Scheduling routines
A routine is a cron-scheduled run of a task or runbook. Instead of kicking off a run by hand, you give it a cadence and Jetty fires it for you — on the hour, every morning, once a week, whatever you set.
Why schedule
There are two everyday reasons to put a task on a schedule:
- Keep evals fresh. Models drift. Providers change defaults, deprecate versions, and re-tune behind the same name. A runbook that passed at 84% last month can quietly regress without a single line of your code changing. A nightly routine re-runs the eval so you catch the drift instead of discovering it in production. See evaluating & optimizing.

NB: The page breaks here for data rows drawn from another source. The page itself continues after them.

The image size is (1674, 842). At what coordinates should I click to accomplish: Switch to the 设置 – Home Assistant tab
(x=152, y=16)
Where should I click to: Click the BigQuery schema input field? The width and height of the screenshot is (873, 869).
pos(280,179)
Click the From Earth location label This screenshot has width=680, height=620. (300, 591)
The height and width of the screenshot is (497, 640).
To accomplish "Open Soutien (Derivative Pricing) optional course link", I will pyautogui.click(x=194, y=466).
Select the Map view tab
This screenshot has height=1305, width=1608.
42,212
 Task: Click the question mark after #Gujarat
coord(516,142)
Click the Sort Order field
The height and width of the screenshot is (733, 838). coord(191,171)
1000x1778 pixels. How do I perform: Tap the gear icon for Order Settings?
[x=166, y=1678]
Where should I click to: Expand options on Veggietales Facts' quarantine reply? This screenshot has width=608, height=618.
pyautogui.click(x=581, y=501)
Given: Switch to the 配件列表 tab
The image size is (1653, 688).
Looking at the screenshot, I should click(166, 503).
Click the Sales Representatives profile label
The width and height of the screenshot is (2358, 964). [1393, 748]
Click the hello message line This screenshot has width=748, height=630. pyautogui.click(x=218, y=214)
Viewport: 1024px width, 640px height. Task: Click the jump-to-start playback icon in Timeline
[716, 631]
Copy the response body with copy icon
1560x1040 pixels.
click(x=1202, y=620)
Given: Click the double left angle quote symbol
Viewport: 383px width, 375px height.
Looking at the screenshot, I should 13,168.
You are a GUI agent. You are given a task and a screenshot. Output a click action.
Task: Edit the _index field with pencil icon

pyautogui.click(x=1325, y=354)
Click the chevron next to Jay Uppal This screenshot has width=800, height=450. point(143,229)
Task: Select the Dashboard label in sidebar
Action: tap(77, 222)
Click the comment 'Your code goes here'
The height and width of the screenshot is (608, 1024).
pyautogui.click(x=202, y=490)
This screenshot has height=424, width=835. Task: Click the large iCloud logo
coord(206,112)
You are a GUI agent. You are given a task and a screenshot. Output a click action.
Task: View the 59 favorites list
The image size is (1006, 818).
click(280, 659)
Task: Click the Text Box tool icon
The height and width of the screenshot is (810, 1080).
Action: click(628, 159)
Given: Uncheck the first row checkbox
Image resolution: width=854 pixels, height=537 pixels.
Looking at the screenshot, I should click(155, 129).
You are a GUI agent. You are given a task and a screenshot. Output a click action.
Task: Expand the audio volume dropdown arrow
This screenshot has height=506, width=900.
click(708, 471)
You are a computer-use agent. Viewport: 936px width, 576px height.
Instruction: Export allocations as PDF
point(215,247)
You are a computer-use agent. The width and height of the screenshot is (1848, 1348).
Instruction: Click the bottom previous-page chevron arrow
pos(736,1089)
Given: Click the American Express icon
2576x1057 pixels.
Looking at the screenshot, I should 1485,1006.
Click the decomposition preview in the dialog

- Recurring jobs. A daily report, a weekly digest, a scheduled data pull — anything you'd otherwise remember to trigger yourself.
Create a routine
Routines hang off a task. In the app, open the task and go to its Routines tab; you can also create and manage them through the Routines API (see below). A routine has:
- A cadence: a cron-like schedule that says when it fires.
- Controls: pause it, resume it, or run it now without waiting for the next tick.
Pausing is the safe way to stop a routine temporarily; the schedule is preserved, so resume picks up exactly where it left off. Run-now is handy for confirming a routine works before you trust it to run unattended.
What a firing does
A routine fires the same workflow as a manual run of that task — same steps, same config, same evals. There's no separate scheduled code path to keep in sync. Each firing produces its own trajectory, so your scheduled runs show up in the same history as your manual ones and carry the same recorded eval result. That's what makes routines the natural home for freshness checks: every night's run is one more dot on the same score over time.
The Routines API
Everything the Routines tab does is available over the API: full CRUD on routines plus run-now and listing past routine runs. Use it to provision schedules from infrastructure code, or to wire run-now into your own tooling. The methods and endpoints are in the API reference (the SDK exposes them too, as runRoutineNow and listRoutineRuns).
A scheduled eval is only useful if it's a good eval. See evaluating & optimizing for how scores get recorded, and the API reference for the routine endpoints.